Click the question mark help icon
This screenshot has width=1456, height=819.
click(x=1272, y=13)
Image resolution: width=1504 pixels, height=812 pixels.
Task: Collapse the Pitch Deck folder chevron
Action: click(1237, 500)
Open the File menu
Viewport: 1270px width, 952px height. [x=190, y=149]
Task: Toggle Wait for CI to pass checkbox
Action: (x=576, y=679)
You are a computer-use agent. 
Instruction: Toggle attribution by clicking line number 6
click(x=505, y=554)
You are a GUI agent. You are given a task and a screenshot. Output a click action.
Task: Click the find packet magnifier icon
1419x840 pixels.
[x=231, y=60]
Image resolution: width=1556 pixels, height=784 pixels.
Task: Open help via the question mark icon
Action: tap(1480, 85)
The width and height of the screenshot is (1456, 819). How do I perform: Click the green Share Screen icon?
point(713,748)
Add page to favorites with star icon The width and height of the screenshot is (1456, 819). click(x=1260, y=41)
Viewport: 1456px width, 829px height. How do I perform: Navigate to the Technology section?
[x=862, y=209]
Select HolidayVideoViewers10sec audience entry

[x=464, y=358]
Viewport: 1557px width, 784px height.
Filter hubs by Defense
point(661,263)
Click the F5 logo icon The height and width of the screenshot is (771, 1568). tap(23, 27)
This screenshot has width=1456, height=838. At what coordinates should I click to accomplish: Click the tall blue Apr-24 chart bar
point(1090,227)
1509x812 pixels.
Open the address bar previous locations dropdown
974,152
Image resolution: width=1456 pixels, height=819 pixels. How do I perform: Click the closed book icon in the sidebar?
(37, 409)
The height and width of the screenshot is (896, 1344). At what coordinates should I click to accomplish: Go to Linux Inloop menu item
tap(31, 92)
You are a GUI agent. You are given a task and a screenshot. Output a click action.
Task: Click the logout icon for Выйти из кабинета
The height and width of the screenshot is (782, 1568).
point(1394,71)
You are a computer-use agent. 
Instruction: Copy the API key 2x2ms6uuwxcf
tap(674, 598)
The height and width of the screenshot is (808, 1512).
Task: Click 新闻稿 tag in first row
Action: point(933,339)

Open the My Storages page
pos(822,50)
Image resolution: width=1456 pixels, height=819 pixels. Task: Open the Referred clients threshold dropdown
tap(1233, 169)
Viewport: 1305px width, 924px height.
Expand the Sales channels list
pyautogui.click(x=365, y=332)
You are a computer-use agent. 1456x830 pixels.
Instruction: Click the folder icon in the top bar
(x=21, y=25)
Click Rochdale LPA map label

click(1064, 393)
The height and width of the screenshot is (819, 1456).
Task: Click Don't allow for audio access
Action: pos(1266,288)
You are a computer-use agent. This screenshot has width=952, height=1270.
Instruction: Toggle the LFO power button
◆ ◆ ◆
> [Task instructions] Reproduce exactly, and with no other material, the lines between those holding "Open the address" and "Task: Click the logout", inclusive.

> [Task solution]
Open the address bar previous locations dropdown
974,152
Image resolution: width=1456 pixels, height=819 pixels. How do I perform: Click the closed book icon in the sidebar?
(37, 409)
The height and width of the screenshot is (896, 1344). At what coordinates should I click to accomplish: Go to Linux Inloop menu item
tap(31, 92)
You are a GUI agent. You are given a task and a screenshot. Output a click action.
Task: Click the logout icon for Выйти из кабинета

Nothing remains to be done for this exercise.